Among the exhibit’s visitors were members of the Mothers of Srebrenica, an association that united thousands of people – mothers, sisters, and wives – who have lost loved ones in the massacre in their city.
Munira Subašić doesn’t need photographs to remember the tragedy that claimed her husband, son, and 20 other close relatives.
“I represent all the mothers who lost their children in the genocide, all those whose dreams were shattered by this tragedy,” she told UN News ahead of Srebrenica Memorial Day, commemorated on 11 July.
Darkest page of war
The war that followed the breakup of the former Yugoslavia claimed more than 100,000 lives in Bosnia and Herzegovina between 1992 and 1995, mostly of Bosnian Muslims, and displaced more than two million others.
People were detained and put in concentration camps, and thousands of Bosnian women were systematically raped. The list of atrocities is endless, but Srebrenica became the darkest page of the war.
In July 1995, the Bosnian Serb army seized Srebrenica, previously declared by the UN as a “security zone”, and brutally murdered some 8,000 men and teenagers there and expelled 20,000 people from the city.
The International Court of Justice and the International Criminal Tribunal for the former Yugoslavia (ICTY) recognized the massacre of Bosnian Muslims in Srebrenica by the army of Republika Srpska as an act of genocide.
The UN could not prevent this genocide because the small and lightly armed contingent of Dutch peacekeepers was not able to resist the units of the Bosnian Serbs.
Founded in 2002, the Mothers of Srebrenica Association has been searching for missing persons and mass graves, supporting survivors, and seeking justice.

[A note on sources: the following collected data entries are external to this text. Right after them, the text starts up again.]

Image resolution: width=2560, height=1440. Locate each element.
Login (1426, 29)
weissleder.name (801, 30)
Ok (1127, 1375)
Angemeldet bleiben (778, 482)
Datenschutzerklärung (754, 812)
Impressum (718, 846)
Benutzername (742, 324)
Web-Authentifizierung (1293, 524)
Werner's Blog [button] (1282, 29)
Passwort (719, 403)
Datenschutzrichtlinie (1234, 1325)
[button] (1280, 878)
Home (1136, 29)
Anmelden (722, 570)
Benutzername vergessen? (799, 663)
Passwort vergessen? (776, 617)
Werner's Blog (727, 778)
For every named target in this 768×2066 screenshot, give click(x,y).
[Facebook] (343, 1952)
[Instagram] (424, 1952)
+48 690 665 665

“We want the whole world to know that we have survived,” Ms. Subašić said. “We have forgotten nothing. We will strive to make sure that all criminals get what they deserve.”
In 2017, the ICTY sentenced Ratko Mladić, former commander of the Bosnian Serb army, to life in prison for crimes of genocide, violations of the laws and customs of war, and crimes against humanity, including the massacres at Srebrenica, committed from 1992 to 1995 in Bosnia and Herzegovina.
“The crimes committed are among the most atrocious acts known to mankind,” Judge Alphons Orie of the Tribunal said when announcing the verdict. “They include genocide and extermination, which is a crime against humanity.”
The Mothers of Srebrenica won a lawsuit filed against the Dutch government and Ministry of Defence for failing to protect the residents, Ms. Subašić said.
“The Dutch Government acknowledged the Court’s decision, took responsibility, and took an active role in financially supporting the survivors of the genocide,” she said. “Our children’s lives are priceless. No one can give them back to us, but we worked to ensure that justice was done.”
Kada Hotić, a Mothers of Srebrenica member, has dedicated her life to finding those still missing and identifying their remains.
“It took years to find just two bones from my son’s remains,” Ms. Hotić, said, adding that the vast majority of those reported missing were later found dead in huge mass graves.
The last time she saw her husband was in July 1995, she said. They were trying to board a bus together during the deportation when a uniformed man led him out of the line with a gun to his throat.
“He had our belongings in his hands, everything we had managed to take with us, and I haven’t seen him since,” she said.
“They took us, women and children, by bus to Tuzla, but on the way, the bus was stopped, and soldiers burst in,” she explained. “They exposed their genitals and shouted at us that ‘these are their weapons against us’. We tried to protect the children somehow so they wouldn’t see this horror.”
Genocide is also about deep psychological trauma for the survivors. According to Ms. Subašić, the Srebrenica genocide left some 5,500 minors without one or both parents.
In front of many of these children, their families and loved ones were raped and murdered, she said.
“Members of our association were actively involved in raising these children, and many of them have become successful people in spite of their experiences,” says the head of the association. “We wanted them to grow up in love, to feel that love, and I hope we have succeeded.”
“The Mothers of Srebrenica are here, and their presence is a reminder of what should never happen again,” said UN Special Adviser on the Prevention of Genocide Alice Nderitu at the Stories of Survival and Remembrance exhibit at UN Headquarters.
“No genocide has ever happened without hate speech accompanying it before and even after,” she said, adding that genocide denial efforts continue today.
While touring the exhibit with the Special Adviser, Ms. Subašić expressed the association’s hope “that with our mission, we would ensure that no one else would have to go through the horrors of Srebrenica, through the genocide”.
“But, unfortunately, while I’m talking to you about this, a similar situation is developing in Ukraine, Somalia, and other places,” she said. “People are being killed there again.”